Overall, I really enjoyed this. Thanks for sharing, and best of luck with it!

Kristi: I love it when a story makes me laugh in the first few lines. Zach’s spunk and goofiness make this instantly engaging. I agree with the previous comments that you can change the sequence of the butt wiggle and then the pitcher falling over. I do like having the coach comment that they need to knock it off, but then I think you need to get back to Zach and focus on him. How is he viewing the situation and the impending tryouts? You’ve drawn us in with a great start, so don’t lose us! This sounds like such a fun read. All the best with it.

Rebecca: I love your MC’s voice and the fact that you’ve started in the middle of the action! Everyone else has already talked about the glare and identifying who “the voice” is so I won’t belabor it. What I think is important here is that it sounds like you have a very strong picture of Zach in your head. Good for you! That’s tough to do, right? But so important. So now your work is to convey that clear picture to your audience, and that’s even harder. Sometimes the only way to see how a reader will react is to share your work, like this, and see where the reader reaction is not what you intended, and make adjustments. I had a best friend smirking at my MC in a first chapter for months before I realized my critique partners thought he was making fun of the MC. But I thought the best friend’s natural reaction to most things was a smirk. He was just a laid back guy that found the humor in everything, even annoying things that happened to his best friend. But figuring out that it was being read differently than I’d intended and fixing it allowed me to convey both characters more strongly.

Great job on your opening lines and best wishes for your progress with the story!

Sussu: Thank you for submitting to The Winged Pen. It takes courage to put your writing out there. Kuddos to you!

This opening, IMO, does a good job setting the mood. It reflects the title well. The opening also does a good job answering the question who? Where? I immediately know what’s going on and I can picture the game easily. The problem is this setting has been used a lot and I wonder how you could make it a little more original.

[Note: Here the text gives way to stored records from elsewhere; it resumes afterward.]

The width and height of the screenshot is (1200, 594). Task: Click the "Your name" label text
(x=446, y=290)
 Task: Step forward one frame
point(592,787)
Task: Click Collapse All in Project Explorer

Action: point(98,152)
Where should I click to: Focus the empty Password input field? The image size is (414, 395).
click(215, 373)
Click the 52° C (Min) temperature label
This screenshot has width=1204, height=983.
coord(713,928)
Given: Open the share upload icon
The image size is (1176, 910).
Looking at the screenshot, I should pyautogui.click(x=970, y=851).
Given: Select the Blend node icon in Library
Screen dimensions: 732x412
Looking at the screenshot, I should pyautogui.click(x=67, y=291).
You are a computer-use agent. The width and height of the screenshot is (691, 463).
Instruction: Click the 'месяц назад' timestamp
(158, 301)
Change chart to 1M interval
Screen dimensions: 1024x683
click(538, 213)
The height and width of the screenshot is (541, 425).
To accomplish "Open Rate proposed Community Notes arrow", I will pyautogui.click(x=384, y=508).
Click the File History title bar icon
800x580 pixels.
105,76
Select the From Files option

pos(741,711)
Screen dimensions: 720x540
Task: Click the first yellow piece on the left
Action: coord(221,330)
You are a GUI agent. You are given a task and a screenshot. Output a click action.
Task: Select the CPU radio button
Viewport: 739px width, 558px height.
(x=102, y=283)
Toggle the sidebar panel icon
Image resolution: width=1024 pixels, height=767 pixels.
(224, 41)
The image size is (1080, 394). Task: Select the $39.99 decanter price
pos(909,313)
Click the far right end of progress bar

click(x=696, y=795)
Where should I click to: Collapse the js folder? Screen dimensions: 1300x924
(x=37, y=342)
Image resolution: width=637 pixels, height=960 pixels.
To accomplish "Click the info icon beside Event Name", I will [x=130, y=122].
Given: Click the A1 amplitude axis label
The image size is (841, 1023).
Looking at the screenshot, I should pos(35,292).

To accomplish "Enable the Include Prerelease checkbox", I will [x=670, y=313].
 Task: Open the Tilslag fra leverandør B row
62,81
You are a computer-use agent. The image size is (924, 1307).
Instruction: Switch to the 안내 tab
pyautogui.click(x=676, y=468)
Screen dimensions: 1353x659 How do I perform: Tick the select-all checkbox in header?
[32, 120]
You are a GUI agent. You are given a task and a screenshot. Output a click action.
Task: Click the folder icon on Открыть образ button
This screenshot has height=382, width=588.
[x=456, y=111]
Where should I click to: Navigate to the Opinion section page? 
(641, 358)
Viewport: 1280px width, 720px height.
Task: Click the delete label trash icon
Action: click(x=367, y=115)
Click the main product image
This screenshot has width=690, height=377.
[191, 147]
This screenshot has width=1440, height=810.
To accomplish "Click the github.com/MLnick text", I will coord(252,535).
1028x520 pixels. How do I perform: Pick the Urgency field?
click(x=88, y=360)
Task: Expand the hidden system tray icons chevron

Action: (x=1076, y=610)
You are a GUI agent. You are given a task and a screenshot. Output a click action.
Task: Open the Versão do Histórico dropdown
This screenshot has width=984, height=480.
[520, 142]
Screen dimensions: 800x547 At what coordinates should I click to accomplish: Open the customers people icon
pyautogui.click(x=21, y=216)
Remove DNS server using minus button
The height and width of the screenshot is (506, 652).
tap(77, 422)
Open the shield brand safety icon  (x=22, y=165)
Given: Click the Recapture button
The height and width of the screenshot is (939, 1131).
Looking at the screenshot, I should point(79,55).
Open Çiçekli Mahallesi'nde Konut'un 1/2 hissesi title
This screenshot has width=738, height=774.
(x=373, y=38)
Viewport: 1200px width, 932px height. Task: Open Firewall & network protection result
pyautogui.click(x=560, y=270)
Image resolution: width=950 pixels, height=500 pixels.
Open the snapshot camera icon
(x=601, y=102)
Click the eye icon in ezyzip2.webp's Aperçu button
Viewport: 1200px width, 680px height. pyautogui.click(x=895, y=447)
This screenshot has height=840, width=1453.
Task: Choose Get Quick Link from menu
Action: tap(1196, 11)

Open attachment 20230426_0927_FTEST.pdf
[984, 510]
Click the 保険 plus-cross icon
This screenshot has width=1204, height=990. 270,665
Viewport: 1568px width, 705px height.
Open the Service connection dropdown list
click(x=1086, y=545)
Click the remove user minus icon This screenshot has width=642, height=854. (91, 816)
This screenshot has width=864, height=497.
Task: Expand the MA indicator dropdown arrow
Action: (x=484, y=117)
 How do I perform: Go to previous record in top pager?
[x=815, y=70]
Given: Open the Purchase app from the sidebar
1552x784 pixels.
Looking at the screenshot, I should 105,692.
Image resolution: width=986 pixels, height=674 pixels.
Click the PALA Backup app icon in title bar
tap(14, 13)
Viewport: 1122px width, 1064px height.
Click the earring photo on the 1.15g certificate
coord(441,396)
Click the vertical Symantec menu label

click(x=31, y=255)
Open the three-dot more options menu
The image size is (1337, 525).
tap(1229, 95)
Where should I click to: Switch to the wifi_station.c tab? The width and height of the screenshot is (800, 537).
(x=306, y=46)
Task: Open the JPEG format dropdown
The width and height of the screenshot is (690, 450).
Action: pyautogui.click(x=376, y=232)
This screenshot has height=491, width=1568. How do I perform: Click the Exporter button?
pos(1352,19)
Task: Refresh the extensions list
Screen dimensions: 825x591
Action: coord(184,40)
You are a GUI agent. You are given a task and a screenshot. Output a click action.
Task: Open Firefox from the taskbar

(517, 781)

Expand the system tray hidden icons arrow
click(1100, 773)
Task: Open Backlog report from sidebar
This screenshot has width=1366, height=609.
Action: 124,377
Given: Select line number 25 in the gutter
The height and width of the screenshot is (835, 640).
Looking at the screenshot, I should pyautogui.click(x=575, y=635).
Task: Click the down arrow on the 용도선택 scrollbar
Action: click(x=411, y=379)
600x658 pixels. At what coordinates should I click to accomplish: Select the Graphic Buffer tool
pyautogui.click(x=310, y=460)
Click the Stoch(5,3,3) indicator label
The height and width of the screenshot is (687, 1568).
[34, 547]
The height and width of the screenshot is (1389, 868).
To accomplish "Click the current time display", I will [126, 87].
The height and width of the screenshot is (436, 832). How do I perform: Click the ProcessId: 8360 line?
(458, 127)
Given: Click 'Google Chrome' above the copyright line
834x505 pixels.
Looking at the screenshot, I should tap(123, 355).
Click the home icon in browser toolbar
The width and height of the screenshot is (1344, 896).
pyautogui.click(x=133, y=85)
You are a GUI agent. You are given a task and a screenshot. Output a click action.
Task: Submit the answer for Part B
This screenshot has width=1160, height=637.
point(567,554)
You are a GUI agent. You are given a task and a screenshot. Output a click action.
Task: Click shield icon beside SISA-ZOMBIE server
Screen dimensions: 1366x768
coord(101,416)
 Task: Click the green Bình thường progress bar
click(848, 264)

The conflict is clear though and pulls me in right away. But because the story wants to be funny, the tension I sense in the first sentences disappears completely when Joey laughs. I feel like this is not supposed to be funny because Joey and Zachary are rivals of some sort. Zachary “glares” at Joey and dares him. I feel like the beginning goes in different directions. It’s not grounded enough for me. Also I’m not sure I like that Zach explains himself “We’re messing around.” I’d like him to be more daring. I’d like to see more of his personality breaking through. For example, saying “Let it be, coach!” would make him sound more courageous and more daring. That’s definitely how he appears in the first sentence. Of course the voice has to reflect the age better.

Also, I found the switch between tenses confusing.

What I would recommend for this beginning is 1) to keep everything in one tense.2) Then the actions should appear in the order they happen. 3) I also would like to see the consequences of what Zach does, and the stakes. The beginning could work well as a mini-scene and hook the reader better as such because it would have a beginning, a middle and an end. And we would then want to read more to see what’s going to happen next. Remember that each part of a story (dialogue, scene, chapter) answers a question. What is the question here and is it answered?

EXAMPLE:

I knocked the dirt from my cleats and glared at the pitcher. “Gimme a fast one, Joey, if you’ve still got it in you.”

“Whatever, man. It’ll be midnight before my arm gets tired.” Joey went into a windup.

 I did my signature bat-waggle butt-wiggle. So what? It got them every time.

Joey fell over laughing, missing the ball. Strike.

“All right, Zach, knock it off,” said Coach Clark from the dugout. “You’re done.”

I rested the bat on my shoulder. “Aw, Coach, I can’t be done.”

“Zachary!” yelled my mom from the stands. “This is the last day of spring tryouts. Pay attention!”

Joey cackles.

Seriously, mom!

Thank you for trusting us with your story and good luck in the publishing world.